▶ Tâches à réaliser:
1. D'après le texte sur l'association estudiantine, sous la présidence de qui l'ASETF a-t-elle adopté sa résolution de reconnaissance du Frolinat ?
2. Poursuivez le texte sur l'association estudiantine à partir de sa dernière phrase.

▶ Texte de lecture:
----
L’association estudiantine
i
(voir note en fin de doc.) regroupait la grande majorité
des compatriotes, et les réunions, congrès, conférences-débats, meetings de soutien
aux mouvements de libération en Afrique (colonies portugaises, Afrique du sud) et
ailleurs (Viêt-Nam, Palestine, Amérique Latine etc.), étaient organisés régulièrement
avec d’autres groupes africains ou français.
Dans ces années 70, les milieux universitaires, dans le monde entier, étaient
largement sous l’influence des idées révolutionnaires, dans la foulée des révoltes
étudiantes de mai 1968; et l’idéologie marxiste, dans ses différentes variantes, était le
cadre intellectuel de la réflexion et de l’engagement, même chez ceux qui ne s’en
réclamaient pas ouvertement.
Le Frolinat qui était encore un ensemble quasi homogène présentant toutes les
apparences d’un mouvement de guérilla révolutionnaire tiers-mondiste, s’imposa
rapidement comme notre référence, en termes d’engagement. Après le congrès de
décembre 1971, l’ASETF, sous la présidence du défunt Pierre Modingaral, adopta une
résolution solennelle de reconnaissance du Frolinat ; en tant qu « ’incarnation des
aspirations populaires ». Ironie du sort, notre camarade Modingaral fut tué par les FAN
pendant les événements de février 1979.
Toutefois entre la prise de conscience et l’engagement pratique il y avait une
certaine gradation.
A l’association estudiantine, en tant qu'”organisation de masse”, incombait la tâche
de la sensibilisation et de la formation politique.
----
▶ Entrées du corpus:
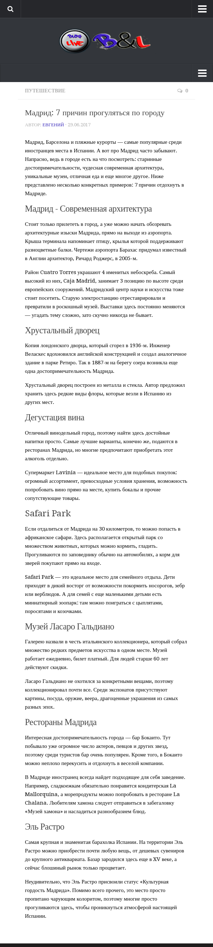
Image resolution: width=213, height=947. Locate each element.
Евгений (53, 124)
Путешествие (45, 90)
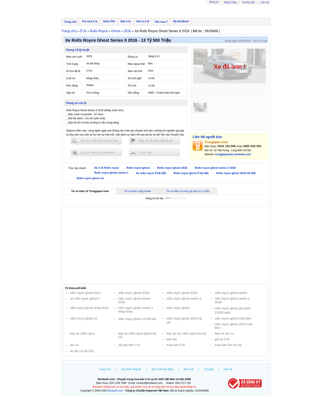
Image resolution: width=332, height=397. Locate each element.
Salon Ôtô (109, 21)
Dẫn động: (134, 92)
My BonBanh (181, 21)
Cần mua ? (161, 21)
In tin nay (154, 152)
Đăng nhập (230, 2)
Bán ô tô (125, 21)
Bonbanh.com (115, 390)
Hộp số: (70, 92)
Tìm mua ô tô (90, 21)
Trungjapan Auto (216, 142)
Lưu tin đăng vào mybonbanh (96, 152)
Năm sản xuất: (74, 56)
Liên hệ (264, 2)
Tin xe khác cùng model (137, 191)
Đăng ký (214, 1)
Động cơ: (133, 56)
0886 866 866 (252, 146)
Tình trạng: (72, 63)
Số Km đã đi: (73, 71)
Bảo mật (189, 369)
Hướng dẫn (248, 2)
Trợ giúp (208, 369)
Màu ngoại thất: (136, 63)
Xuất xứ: (71, 78)
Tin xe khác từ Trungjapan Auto (90, 191)
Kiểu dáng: (72, 85)
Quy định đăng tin (131, 369)
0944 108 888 (226, 146)
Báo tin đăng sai (154, 141)
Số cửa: (132, 85)
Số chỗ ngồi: (135, 78)
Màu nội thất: (135, 71)
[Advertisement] (166, 245)
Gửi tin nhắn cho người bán (96, 141)
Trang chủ (70, 21)
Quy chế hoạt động (162, 369)
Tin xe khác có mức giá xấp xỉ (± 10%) (187, 191)
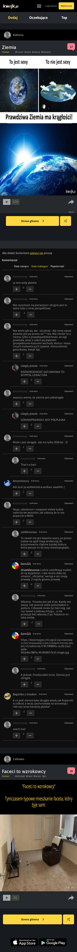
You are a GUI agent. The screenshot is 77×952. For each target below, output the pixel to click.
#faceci (37, 776)
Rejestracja (66, 6)
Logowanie (51, 6)
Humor (5, 52)
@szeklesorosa (30, 569)
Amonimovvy (21, 480)
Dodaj (13, 18)
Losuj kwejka (67, 223)
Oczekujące (38, 18)
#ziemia (36, 52)
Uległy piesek (29, 365)
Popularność (57, 266)
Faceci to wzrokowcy (24, 771)
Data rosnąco (21, 266)
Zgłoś (71, 212)
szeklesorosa (29, 532)
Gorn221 (26, 563)
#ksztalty (46, 52)
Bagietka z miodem (25, 694)
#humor (19, 52)
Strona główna (32, 221)
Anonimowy (20, 276)
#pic (44, 776)
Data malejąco (39, 266)
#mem (27, 52)
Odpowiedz (68, 277)
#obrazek (20, 776)
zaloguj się (36, 253)
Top (64, 18)
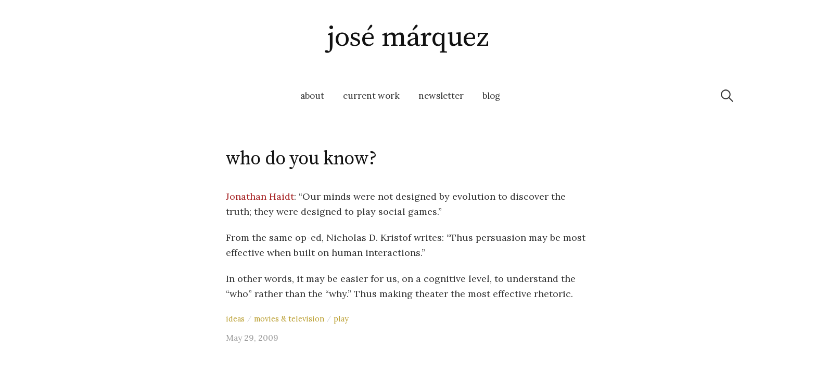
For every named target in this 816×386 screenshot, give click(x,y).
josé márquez (408, 37)
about (312, 95)
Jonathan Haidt (260, 196)
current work (371, 95)
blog (491, 95)
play (341, 319)
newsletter (441, 95)
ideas (235, 319)
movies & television (289, 319)
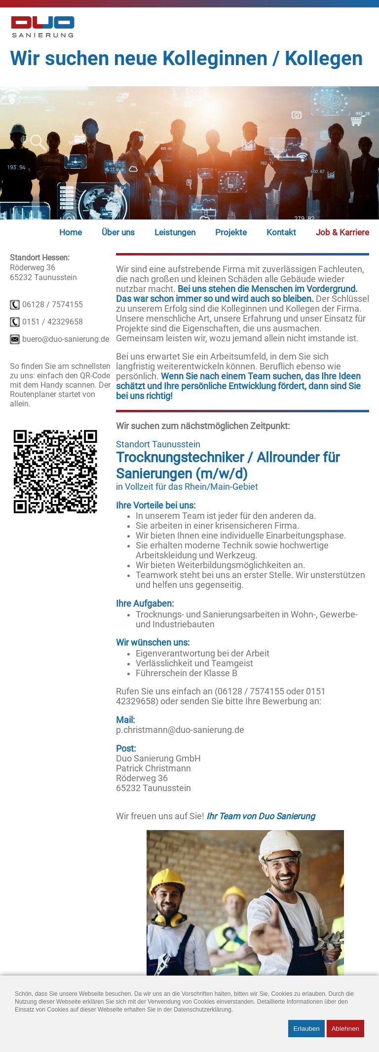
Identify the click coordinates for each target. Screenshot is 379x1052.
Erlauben (306, 1028)
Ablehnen (345, 1028)
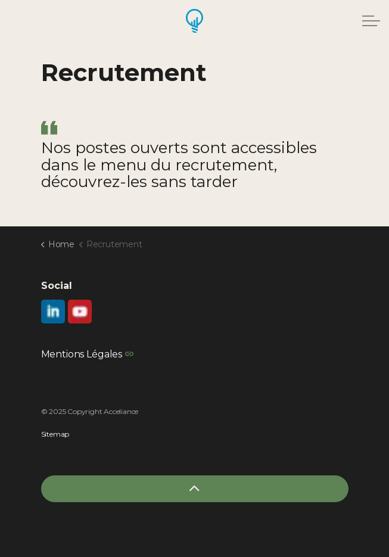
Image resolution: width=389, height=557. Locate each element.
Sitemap (55, 434)
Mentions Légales (87, 354)
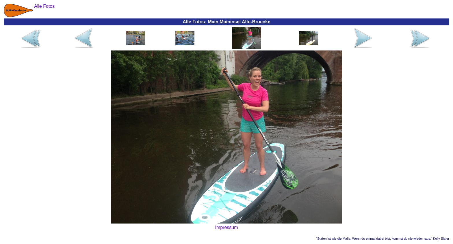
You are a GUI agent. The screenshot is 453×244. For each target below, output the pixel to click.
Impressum (226, 227)
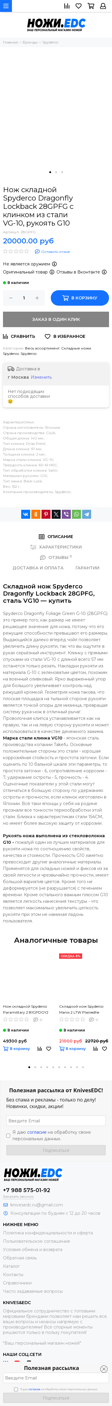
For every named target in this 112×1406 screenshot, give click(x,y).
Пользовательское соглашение (36, 1241)
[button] (50, 172)
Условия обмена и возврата (32, 1249)
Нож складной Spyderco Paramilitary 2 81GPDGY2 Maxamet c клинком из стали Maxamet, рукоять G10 (25, 1009)
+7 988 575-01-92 (26, 1190)
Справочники (17, 1283)
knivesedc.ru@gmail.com (36, 1205)
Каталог (11, 1266)
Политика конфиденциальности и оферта (48, 1233)
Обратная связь (20, 1258)
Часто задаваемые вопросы (33, 1291)
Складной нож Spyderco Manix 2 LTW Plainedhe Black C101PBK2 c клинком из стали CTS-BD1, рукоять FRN (83, 1009)
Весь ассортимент (42, 348)
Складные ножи (76, 348)
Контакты (13, 1274)
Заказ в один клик (56, 319)
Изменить (41, 377)
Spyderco (11, 353)
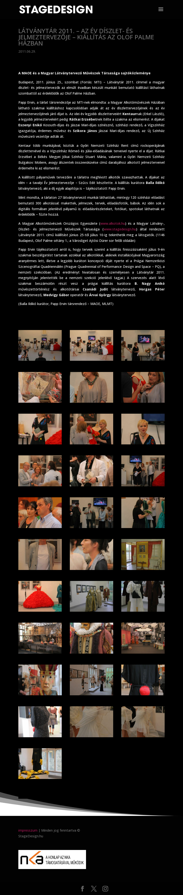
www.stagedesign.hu (120, 229)
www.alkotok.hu (112, 223)
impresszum (27, 830)
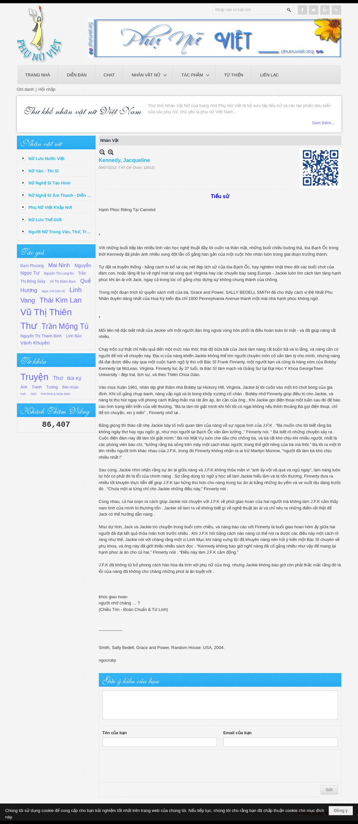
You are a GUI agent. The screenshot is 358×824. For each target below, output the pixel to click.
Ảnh (23, 387)
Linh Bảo (74, 336)
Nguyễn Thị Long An (59, 273)
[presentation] (151, 766)
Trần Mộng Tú (65, 326)
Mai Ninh (59, 265)
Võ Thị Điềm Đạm (63, 281)
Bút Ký (74, 378)
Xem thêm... (323, 122)
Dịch (33, 394)
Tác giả (32, 251)
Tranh (37, 387)
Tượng (52, 387)
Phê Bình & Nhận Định (55, 394)
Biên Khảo (70, 387)
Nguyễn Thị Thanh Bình (41, 336)
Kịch (23, 394)
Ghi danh (25, 89)
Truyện (34, 377)
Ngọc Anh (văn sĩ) (53, 291)
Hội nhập (47, 89)
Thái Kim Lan (60, 300)
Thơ (58, 378)
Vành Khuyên (35, 342)
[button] (148, 74)
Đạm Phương (32, 265)
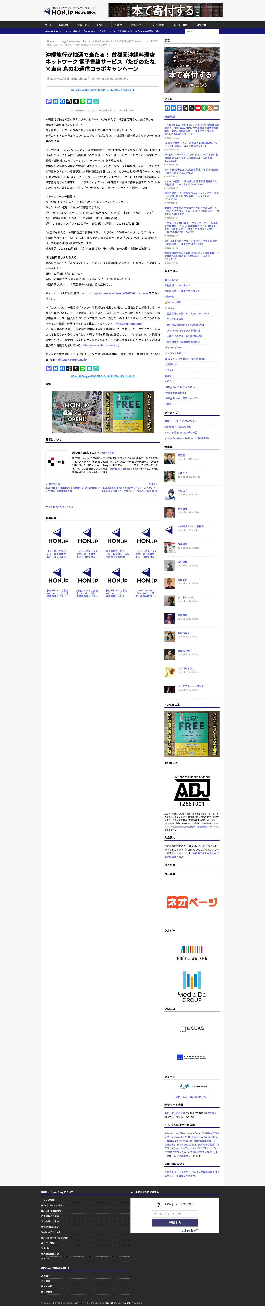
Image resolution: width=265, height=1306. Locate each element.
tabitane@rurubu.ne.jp (71, 359)
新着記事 (63, 25)
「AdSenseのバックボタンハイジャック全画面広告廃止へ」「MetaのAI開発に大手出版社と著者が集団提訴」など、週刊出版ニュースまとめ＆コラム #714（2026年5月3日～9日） (191, 129)
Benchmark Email (191, 1133)
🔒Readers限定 (172, 302)
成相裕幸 (182, 544)
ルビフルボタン (182, 1156)
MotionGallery (172, 1140)
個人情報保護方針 (50, 1253)
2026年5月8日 (172, 176)
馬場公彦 (182, 508)
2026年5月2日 (172, 262)
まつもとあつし (186, 597)
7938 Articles (107, 452)
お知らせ (136, 25)
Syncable (169, 1144)
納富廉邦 (182, 615)
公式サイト (170, 404)
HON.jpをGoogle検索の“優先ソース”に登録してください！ (103, 89)
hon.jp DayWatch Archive (111, 78)
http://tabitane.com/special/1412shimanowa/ (118, 293)
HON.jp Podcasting (175, 392)
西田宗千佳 (184, 650)
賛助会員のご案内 (50, 1221)
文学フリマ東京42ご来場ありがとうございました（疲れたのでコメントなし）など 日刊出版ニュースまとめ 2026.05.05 (191, 211)
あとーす (169, 1113)
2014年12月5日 (59, 78)
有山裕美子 (184, 633)
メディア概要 (157, 25)
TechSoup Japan (186, 1144)
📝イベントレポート (175, 353)
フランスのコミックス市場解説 (182, 330)
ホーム (48, 25)
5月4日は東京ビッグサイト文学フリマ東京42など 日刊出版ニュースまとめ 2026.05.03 (190, 242)
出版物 (118, 25)
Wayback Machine (120, 468)
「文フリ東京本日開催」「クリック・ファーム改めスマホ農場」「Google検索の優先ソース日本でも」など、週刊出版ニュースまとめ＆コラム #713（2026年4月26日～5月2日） (191, 227)
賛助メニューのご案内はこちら (192, 1096)
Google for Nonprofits (204, 1137)
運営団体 (201, 25)
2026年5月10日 (173, 149)
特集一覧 (82, 25)
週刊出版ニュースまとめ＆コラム (182, 291)
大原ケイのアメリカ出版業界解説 (183, 336)
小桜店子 (182, 490)
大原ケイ (182, 473)
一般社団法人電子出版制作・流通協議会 (189, 826)
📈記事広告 (170, 364)
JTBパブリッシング (63, 507)
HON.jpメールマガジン (52, 1205)
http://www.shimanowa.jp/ (101, 345)
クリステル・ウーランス (191, 686)
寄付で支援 (46, 1286)
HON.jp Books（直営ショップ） (181, 398)
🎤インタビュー (173, 347)
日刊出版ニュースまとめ (177, 285)
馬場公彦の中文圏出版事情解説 (182, 341)
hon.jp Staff (81, 78)
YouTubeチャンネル (51, 1232)
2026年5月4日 (172, 236)
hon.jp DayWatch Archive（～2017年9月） (188, 438)
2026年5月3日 (172, 247)
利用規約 (45, 1248)
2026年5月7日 (172, 188)
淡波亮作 (209, 1113)
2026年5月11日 (173, 137)
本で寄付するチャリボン (201, 1152)
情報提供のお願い (50, 1226)
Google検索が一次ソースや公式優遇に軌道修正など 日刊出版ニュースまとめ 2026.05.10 (190, 144)
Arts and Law (171, 1133)
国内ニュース (171, 279)
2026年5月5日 (172, 217)
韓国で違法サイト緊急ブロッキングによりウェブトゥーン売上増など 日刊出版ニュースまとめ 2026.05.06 (191, 196)
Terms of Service (128, 1302)
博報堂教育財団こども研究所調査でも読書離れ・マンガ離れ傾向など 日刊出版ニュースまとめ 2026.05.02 (191, 255)
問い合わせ (46, 1291)
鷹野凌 (181, 455)
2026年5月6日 (172, 203)
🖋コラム (169, 308)
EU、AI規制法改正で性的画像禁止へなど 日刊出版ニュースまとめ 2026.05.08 (191, 171)
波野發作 (182, 562)
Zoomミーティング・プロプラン (190, 1148)
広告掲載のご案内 (50, 1216)
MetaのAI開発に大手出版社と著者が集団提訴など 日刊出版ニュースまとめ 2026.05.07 (190, 183)
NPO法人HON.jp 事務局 (191, 526)
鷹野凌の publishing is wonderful (184, 324)
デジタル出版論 (173, 319)
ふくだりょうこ (186, 668)
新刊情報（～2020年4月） (178, 426)
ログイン (45, 1259)
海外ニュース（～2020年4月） (180, 421)
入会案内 (45, 1281)
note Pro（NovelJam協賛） (198, 1140)
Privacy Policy (109, 1302)
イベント (101, 25)
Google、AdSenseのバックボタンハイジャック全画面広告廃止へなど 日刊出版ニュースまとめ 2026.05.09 (191, 157)
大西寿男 (182, 579)
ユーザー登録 (180, 25)
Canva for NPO (181, 1137)
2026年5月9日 (172, 164)
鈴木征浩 (180, 1113)
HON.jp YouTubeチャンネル (179, 387)
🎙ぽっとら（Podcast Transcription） (185, 358)
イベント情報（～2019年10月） (181, 432)
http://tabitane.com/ (129, 324)
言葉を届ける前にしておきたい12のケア (187, 313)
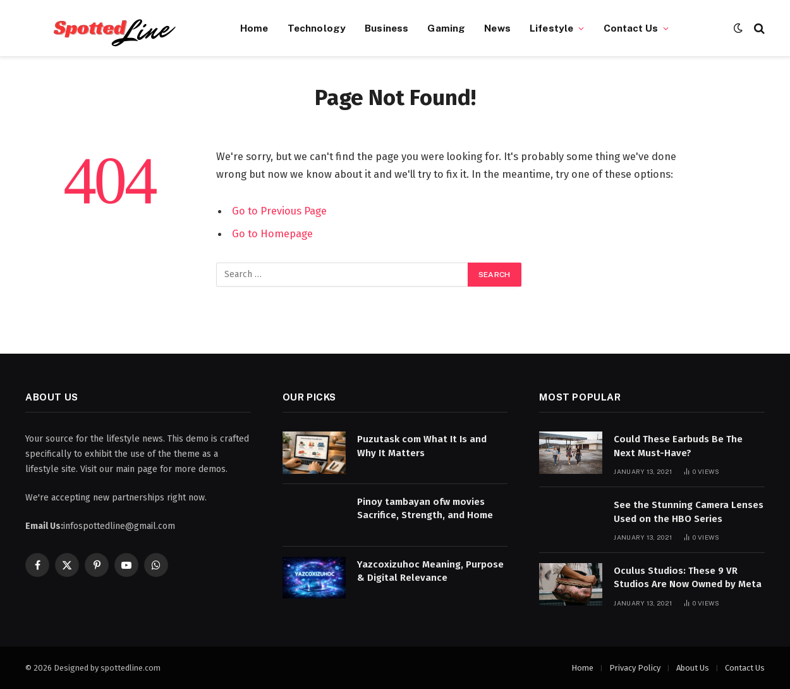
----
▶ Réponses attendues:
1. Sous la présidence de Pierre Modingaral.

2.
Le travail de popularisation des luttes révolutionnaires au sein de l’opinion et de
solidarité avec les peuples opprimés, était plutôt la mission des groupes de
sympathisants français tiers-mondistes, appuyés par nous. Dans la multitude des
comités de soutien, centres d’études, etc. à vocation tiers-mondiste, il faut
mentionner, une association spécifiquement dédiée au soutien à la lutte du Frolinat, le
GIT (Groupe Information Tchad), créé à l’initiative du Dr Jacques Guidée. Ce dernier
habitait à Orléans comme Ibni et animait au départ un réseau de soutien au front
POLISARIO. Notre ami Guy Labertit était parmi les principaux animateurs du GIT.
Les conférences, meetings, etc. étaient tenus régulièrement, en particulier pour
commémorer la création du Frolinat ( du 22 juin 1966) et la mort du fondateur
Ibrahim Abatcha (18 février 1968) dont les posters ornaient les murs de toutes les
chambres .
Quant à l’engagement organique, l’adhésion au mouvement révolutionnaire
proprement dite, cela vint un peu plus tard, de façon clandestine, à travers des
réseaux cloisonnés, constitués sur la base de la proximité géographique et des
affinités personnelles.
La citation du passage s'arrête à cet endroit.